Republican state leaders are forging ahead with President Donald Trump's campaign to rig congressional districts for the GOP, with Georgia Gov. Brian Kemp on Wednesday signing a proclamation for a special legislative session and South Carolina Gov. Henry McMaster expected to make a similar announcement soon.
While GOP policymakers facing pressure from Trump have pursued mid-decade redistricting in several states ahead of the November midterm elections—in which Democrats aim to reclaim majorities in both chambers of Congress—Kemp's proclamation explicitly states that any changes in Georgia would be for 2028, which is the next presidential cycle.
Kemp's proclamation cites the US Supreme Court's decision last month that a Louisiana map predating Trump's redistricting push was "an unconstitutional racial gerrymander," which gutted the remnants of Section 2 of the Voting Rights Act (VRA) of 1965.
In a statement condemning the proclamation, Common Cause Georgia director Rosario Palacios pointed to the late Rev. Martin Luther King Jr., a key figure in the movement that led to the VRA as well as the Civil Rights Act the previous year.

PROVIDED DATA >>
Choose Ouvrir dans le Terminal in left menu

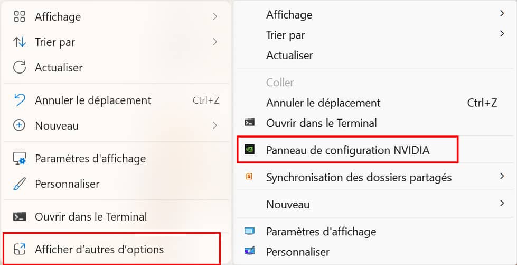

REQUIRED ACTION >>
Can you quote the redistricting article above word for word, starting with "While GOP policymakers" and going on through "(VRA) of 1965."?

SOLUTION FOR THIS EXERCISE >>
While GOP policymakers facing pressure from Trump have pursued mid-decade redistricting in several states ahead of the November midterm elections—in which Democrats aim to reclaim majorities in both chambers of Congress—Kemp's proclamation explicitly states that any changes in Georgia would be for 2028, which is the next presidential cycle.
Kemp's proclamation cites the US Supreme Court's decision last month that a Louisiana map predating Trump's redistricting push was "an unconstitutional racial gerrymander," which gutted the remnants of Section 2 of the Voting Rights Act (VRA) of 1965.